PASSAGE SHOWN
*** Block opens ***

Save the Entries into the database
''''''''''''''''''''''''''''''''''

Now that you have the dictionaries with the data you can save
it into the database. You have to refine the data a bit as
the DictReader returns dicts where the keys are the column headers,
and all values are strings. But:

1. The column ``id`` in the table will be the ``name`` of
   the *entry* you create.
2. The ``amount`` is a number.
3. ``date`` is a date. The main date of an *Entry* (the :term:`time
   axis` of the *dataset*) is treated specially. It is saved on the
   *Entry* with the key ``time`` and in a special data structure.
4. ``spender`` and ``recipient`` are not only text. In the *dataset*
   they are *Entities*. A :term:`Entity` is a person or a thing
   (e.g. an administrative region, a company etc) that can spend or
   receive money. *Entities* are not bound to a special *dataset*.
   E.g. one *entity* that we want to be unique across all datasets
   is the *society* (see :ref:`Default Society <defaultsociety>`) 
5. ``region`` and ``sector`` are not only text. They can be used to
   *classify* each entry. Users will be able to navigate 
   the data with the help of classifiers. A :term:`Classifier` is not bound
   to a dataset, it is part of a :term:`taxonomy`. E.g. the European
   Union has a system to classify spending entries of their Organisations
   and members (COFOG). Usually you reuse an existing *taxonomy* or create
   *one* custom to your *dataset*, but you could even create
   *Classifiers* in different *taxonomies*. 
   
Here we show you how to create custom ones.

So let's prepare the data and save *Entry*, *Entities* and *Classifiers*.

.. literalinclude:: ../wdmmg/tests/demoloader.py
   :pyobject: save_entry
   :linenos:

* *Line 19*: Save the time in a special datastructure.
  :mod:`wdmmg.lib.times` contains helper functions to create it.
* *Line 26, 31*: :meth:`Loader.create_entity` creates a
  :class:`wdmmg.model.Entity` object and saves it to the
  database automatically. If a *entity* with the same name exists
  already it will be updated.  The *entity* object is returned so you
  can use it.
* *Line 36, 38*: :meth:`Loader.create_classifier` creates a
  :class:`wdmmg.model.Classifier` object and saves it to the
  database automatically. If a *classifier* with the same *name*
  exists already in the same *taxonomy*, it will be updated. The
  *entity* object is returned so you can use it.
* *Line 42, 43*: Use the *classifiers* to classify the
  *entry_data*. Additional information will be added to the
  dict. *name* to become the key of the classifier. This can be used to
  get more information about the meaning of the classifier.
* *Line 46*: Finally create the :class:`wdmmg.model.Entry`.  It
  will be saved automatically in the database but *create_entry* will
  not return an *Entry* object for performance reasons.  It will
  return *query_spec* (a :term:`mongodb query spec`). If you have to do
  further work on the *entry* you can retrieve it with
  ``model.Entity.find_one(query_spec)``.

*** Block closes ***

Stored data
*** Block opens ***

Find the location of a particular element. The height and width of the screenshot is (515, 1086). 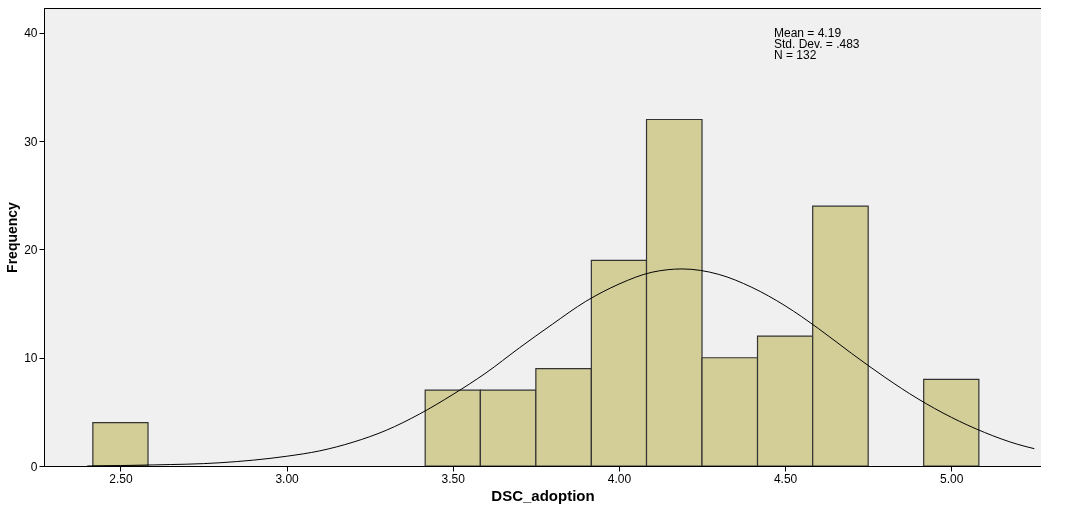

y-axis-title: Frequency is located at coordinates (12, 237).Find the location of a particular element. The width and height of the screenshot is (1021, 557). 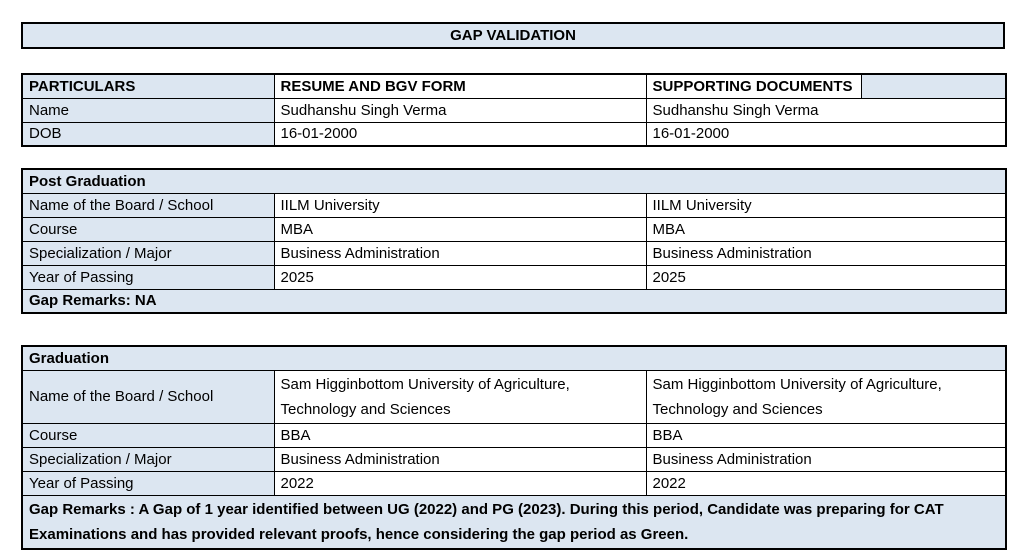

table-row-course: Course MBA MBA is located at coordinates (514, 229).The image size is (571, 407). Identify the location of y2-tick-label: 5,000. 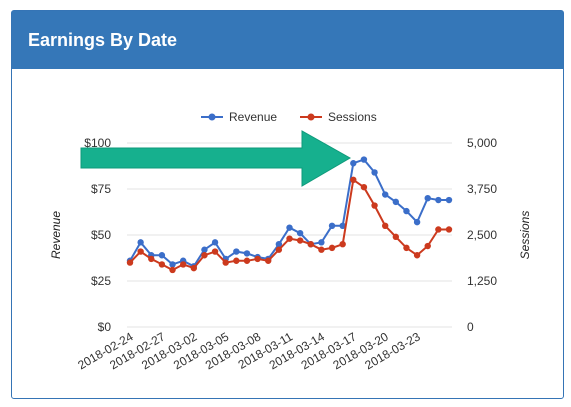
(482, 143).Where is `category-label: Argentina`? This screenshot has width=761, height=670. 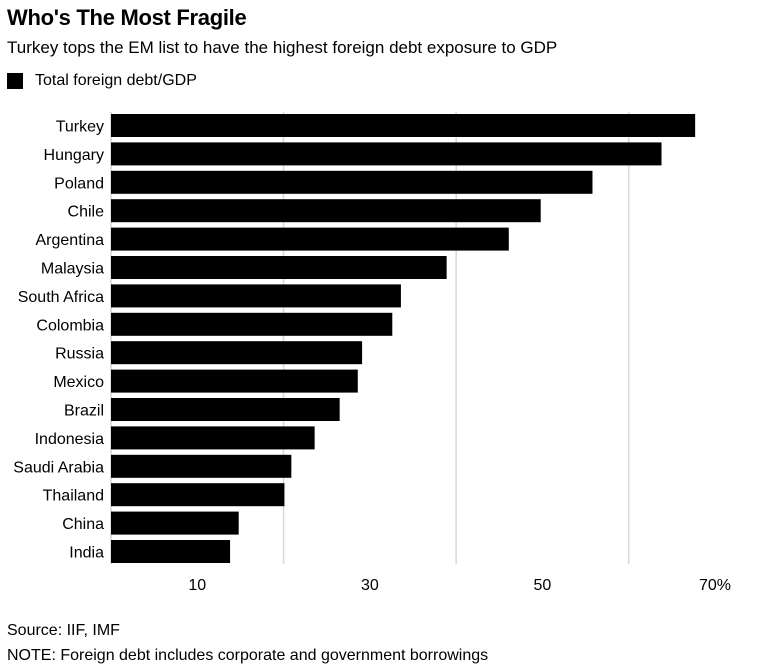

*** Block closes ***

PROBLEM REQUIREMENTS
Continue the passage on saving entries into the database, starting right after its final sentence.

WRITTEN RESPONSE
Dimensions - Describe the data for the users
''''''''''''''''''''''''''''''''''''''''''''

Sweet. The system can read your data and you can make a loader and
save entries and other data. So you're nearly there.

Most of the data you save is pretty standard. *Amount*, *sender*,
*recipient*, *currency* and *date* are generally understandable and
used across all datasets. But for the special data in the demo
dataset, *region* and *sector*, you need to describe how users should
interprete them. The system also need to know how a user should be
able to analyze the data.

To describe the kind of data you store in the Entries use
Loader.create_dimension().


.. literalinclude:: ../wdmmg/tests/demoloader.py
   :pyobject: create_dimensions
   :linenos:


Put it all together
'''''''''''''''''''

To wire it all together, write a *load* function that finds the source
file and does all the things above. It's important to call 
:meth:`Loader.compute_aggregates` at the end. This will collect additional
information in the database.

.. literalinclude:: ../wdmmg/tests/demoloader.py
   :pyobject: load
   :linenos:

The complete loader can be :download:`downloaded here<../wdmmg/tests/demoloader.py>`.

Loaders are normally used on the command line with the command::

  paster load <loader_name>

To add your loader to the load command, add an entry point to the python
package you created in the *setup.py* for ``wdmmg.load``. In this case
the demo loader is located in wdmmg/tests/demoloader.py and the function
is ``load``:

.. code-block:: python

  setup(...
        entry_points="""
        [wdmmg.load]
        demo = wdmmg.tests.demoloader:load
        """
        )


Tests
-----

If you write a loader that is used by other people you should also write
tests to make sure everything works as expected. There might be changes
in newer versions of the source file or in newer versions of OpenSpending
that will be unnoted if there are no tests.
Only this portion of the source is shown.